▶ Screenshot grounding data
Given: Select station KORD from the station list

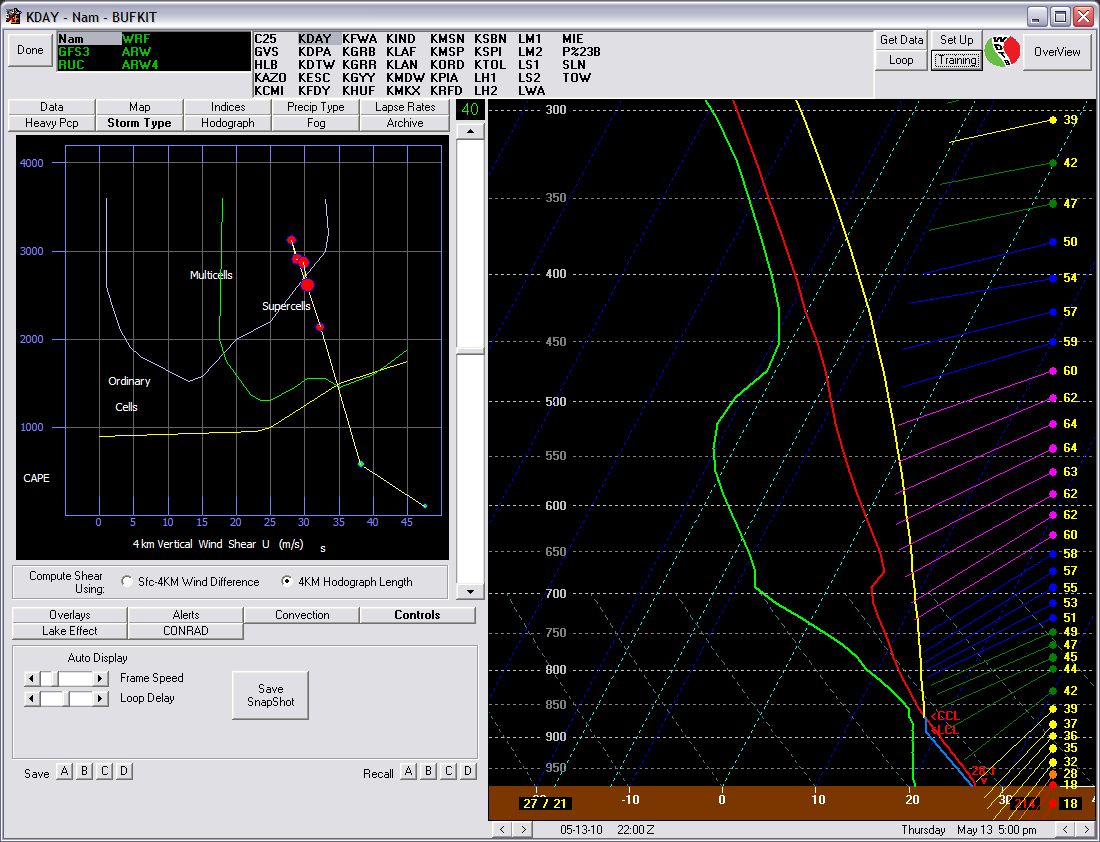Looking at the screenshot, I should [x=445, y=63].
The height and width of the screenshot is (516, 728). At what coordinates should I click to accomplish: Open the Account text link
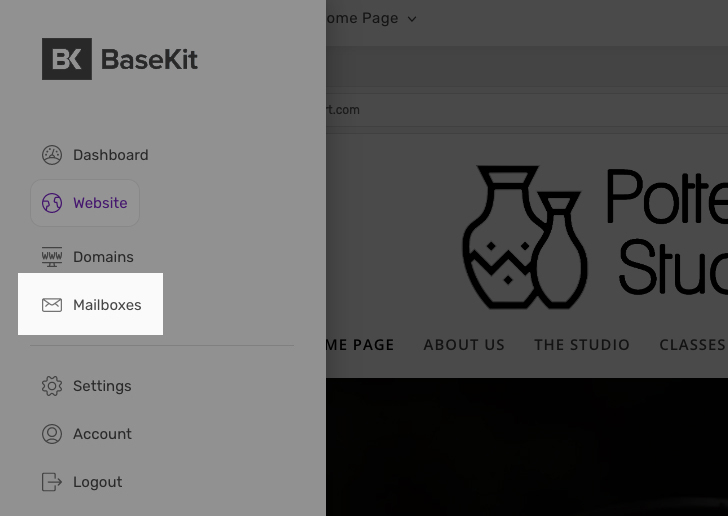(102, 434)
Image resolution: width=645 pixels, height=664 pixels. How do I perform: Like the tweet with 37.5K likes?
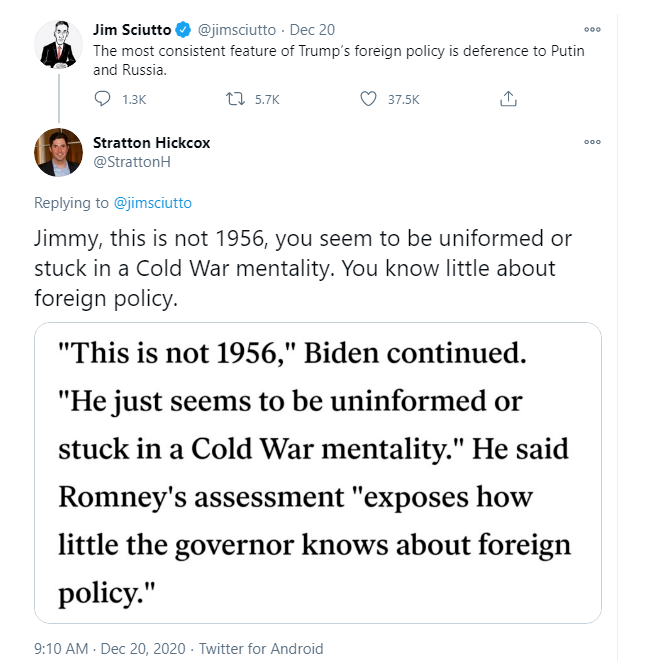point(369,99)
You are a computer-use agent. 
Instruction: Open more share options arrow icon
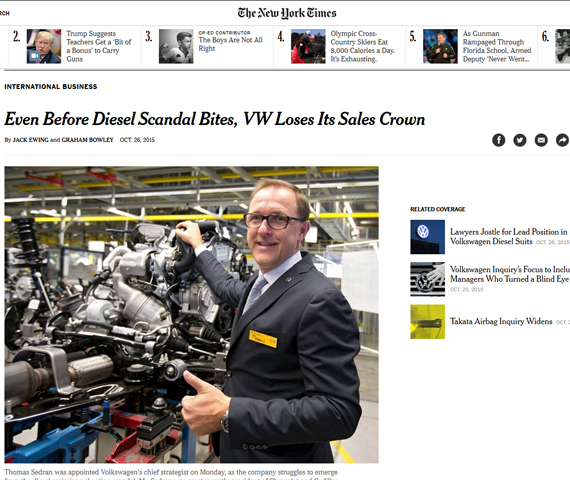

▶ EXERCISE DETAILS
All of the data above needs to be retyped exactly, with the pictures removed.

▶ ANSWER
Given: Select station KORD from the station list

Looking at the screenshot, I should [x=445, y=63].
The height and width of the screenshot is (516, 728). At what coordinates should I click to accomplish: Open the Account text link
(102, 434)
Image resolution: width=645 pixels, height=664 pixels. How do I perform: Like the tweet with 37.5K likes?
point(369,99)
You are a computer-use agent. 
Instruction: Open more share options arrow icon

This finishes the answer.